7) Institute a central information exchange service to aid in search of lost animals, create an official school for training specialized animal catchers in a humane and responsible fashion as opposed to sanctioning unaccountable brigades from knacker’s–yards to do this.
8) Outlaw unlicensed (street) trading in domestic animals.
9) Develop the Federal and/or City Regulations on prevention of cruelty to domestic and stray animals to aid in the resolution of the above matters.
10) Undertake public (state) audits of the sources and uses of funding for any existing stray abatement programs under the government patronage.

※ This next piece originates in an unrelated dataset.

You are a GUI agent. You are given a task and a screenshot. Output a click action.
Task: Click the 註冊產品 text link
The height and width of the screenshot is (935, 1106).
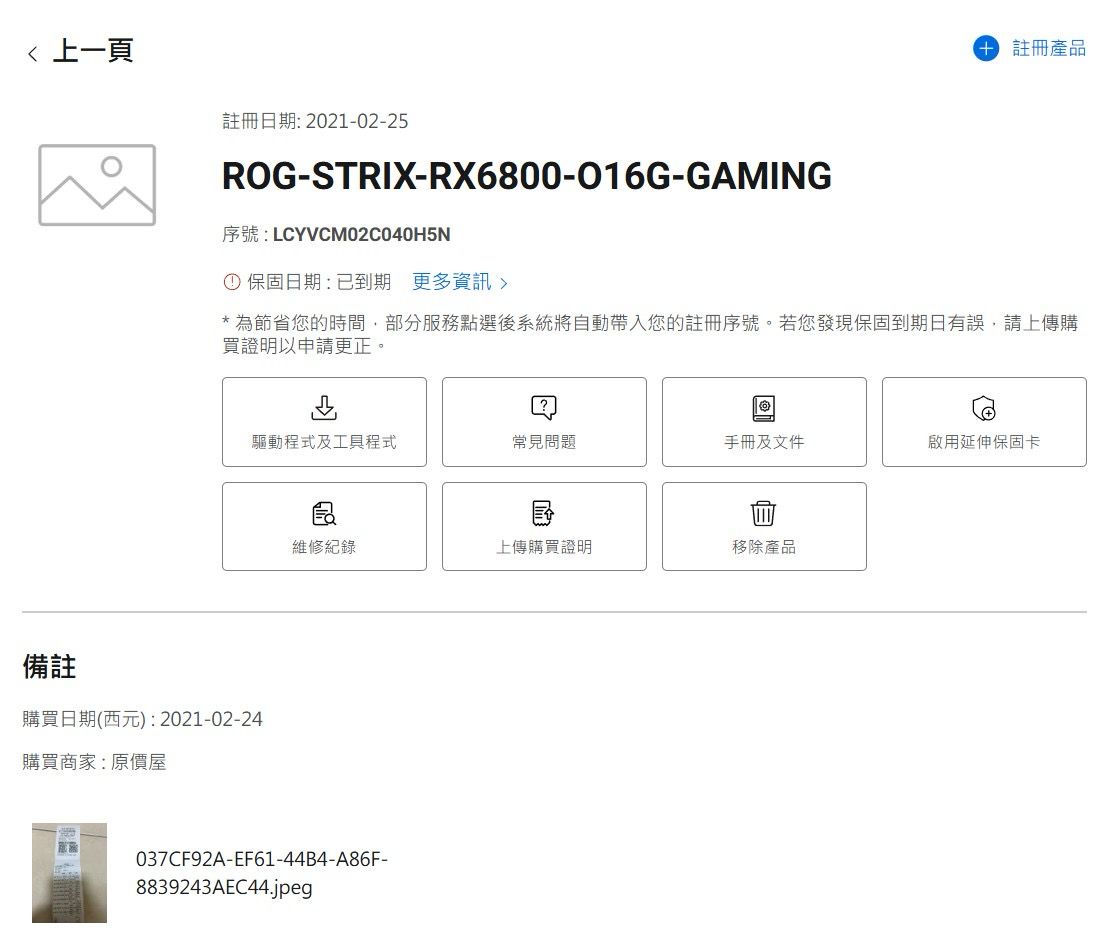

The Rally was well attended and drew in excess of 200 attendees from Moscow along with delegates from other regional towns, several camera crews and newspaper journalists who were informed about the current wave of animal brutalities, its underlying economic and political causes, and the proposed remedial measures. They all agreed about the pressing need to do away with the unaccountable current management of the city’s animal shelters before those degenerate into unmitigated imitation of knacker’s-yards and severely compromise the very idea of shelters or other remedies. Similar events have been held simultaneously in 10 other cities across Russia on that day. It is to be hoped that events of such nature will help galvanize awareness about this seemingly endemic issue and by serving as a call to adopt well-considered homeless animal control programs after the Western pattern succeed in putting the problem behind in a matter of few years.